Feb
13
With Deepest Respect, from Rip Mac
February 13, 2015 |
dear vicnied,
I wrote down the following years ago summarizing my first meeting with Stan Mason. It was the first thing I saw while visiting his invention factory, but think it's an appropriate response to your own ruthlessly honest self-assessment in response to one of your website's readers (included below). Your response smacks with the brutal honesty required to lead the field in an endeavor, and is possibly the most inspirational note I've read of yours. Deepest thanks for reminding me, again, of the almost savage forces one must both confront and unleash in order to move ahead at the highest levels.
Best wishes.
Your friend,
Ripmac
p.s. I wrote Keeley once, a quote from "Beethoven Lives Upstairs": "to be great, you must have the spirit of a gypsy and the discipline of a soldier." Which is true. But I always thought that, additionally, you must have the overwhelming confidence of a megalomaniac and the all-consuming self-doubt of an acute neurotic.
p.p.s it reminds me of the early days of racquetball and the two camps that evolved. First, the leach crew took the prizes, they were the rebels, the pioneers, winning through creating new strokes, shots, strategies. Next, the ektelon gang, essentially the middle of the road statisticians who took the best of the leach crew, threw out the chancy stuff, and played the odds all the way to ho-hum victory. Politics, of course, played a great role in the game's decline. So too, however, did it's developing lack of color and character. (Of course, a ball speed change that reduced the average rally from 12.3 shots long to 2.9, and, of course, the parallel reduction in power versus control, didn't help either.)
p.p.p.s with innovation, as you know, it is almost always second in line who reaps the rewards.
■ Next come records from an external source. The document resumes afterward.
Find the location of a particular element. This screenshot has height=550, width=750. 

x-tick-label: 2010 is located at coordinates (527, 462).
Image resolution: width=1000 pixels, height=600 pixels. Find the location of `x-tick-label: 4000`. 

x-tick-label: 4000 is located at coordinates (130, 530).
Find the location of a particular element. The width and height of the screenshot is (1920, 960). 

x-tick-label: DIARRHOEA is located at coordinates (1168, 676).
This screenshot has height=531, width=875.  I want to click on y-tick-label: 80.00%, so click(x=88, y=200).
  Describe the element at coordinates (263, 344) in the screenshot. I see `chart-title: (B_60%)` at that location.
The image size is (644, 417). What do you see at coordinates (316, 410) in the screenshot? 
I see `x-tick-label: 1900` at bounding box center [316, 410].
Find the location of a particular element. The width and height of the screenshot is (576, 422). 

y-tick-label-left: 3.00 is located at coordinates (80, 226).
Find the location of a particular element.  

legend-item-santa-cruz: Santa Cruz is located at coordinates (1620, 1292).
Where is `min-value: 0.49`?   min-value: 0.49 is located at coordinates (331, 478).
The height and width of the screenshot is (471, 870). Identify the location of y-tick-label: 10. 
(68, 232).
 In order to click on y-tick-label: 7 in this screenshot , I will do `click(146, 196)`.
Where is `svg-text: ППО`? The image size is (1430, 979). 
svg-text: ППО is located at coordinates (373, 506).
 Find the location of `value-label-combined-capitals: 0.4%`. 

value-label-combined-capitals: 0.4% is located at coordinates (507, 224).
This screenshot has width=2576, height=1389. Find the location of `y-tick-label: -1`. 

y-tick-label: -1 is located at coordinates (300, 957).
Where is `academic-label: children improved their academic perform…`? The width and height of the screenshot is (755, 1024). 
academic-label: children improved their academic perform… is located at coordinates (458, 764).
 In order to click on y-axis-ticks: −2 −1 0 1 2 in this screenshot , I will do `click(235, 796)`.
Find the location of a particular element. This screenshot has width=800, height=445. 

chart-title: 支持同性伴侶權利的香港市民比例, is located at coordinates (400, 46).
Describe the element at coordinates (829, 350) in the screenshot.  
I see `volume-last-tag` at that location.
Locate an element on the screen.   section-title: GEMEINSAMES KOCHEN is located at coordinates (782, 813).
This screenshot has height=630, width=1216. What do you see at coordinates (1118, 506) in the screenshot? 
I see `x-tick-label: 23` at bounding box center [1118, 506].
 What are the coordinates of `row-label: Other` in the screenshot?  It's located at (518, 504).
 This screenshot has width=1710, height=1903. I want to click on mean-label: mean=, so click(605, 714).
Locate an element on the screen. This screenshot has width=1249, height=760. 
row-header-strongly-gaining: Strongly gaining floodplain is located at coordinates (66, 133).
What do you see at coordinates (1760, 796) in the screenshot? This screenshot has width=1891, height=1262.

First in line is usually busy nursing the wounds of discovery, failure, recovery….
The First Sign You See When Visiting Stan Mason's Invention Factory:
"It is not the critic who counts; not the man who points out how the strong man stumbles, or where the doer of deeds could have done them better. The credit belongs to the man who is actually in the arena, whose face is marred by dust and sweat and blood; who strives valiantly; who errs, and comes short again and again, because there is no effort without error and shortcoming; but who does actually strive to do the deeds; who knows the great enthusiasms, the great devotions; who spends himself in a worthy cause; who at the best knows in the end the triumph of high achievement, and who at the worst, if he fails, at least fails while daring greatly, so that his place shall never be with those cold and timid souls who know neither victory nor defeat."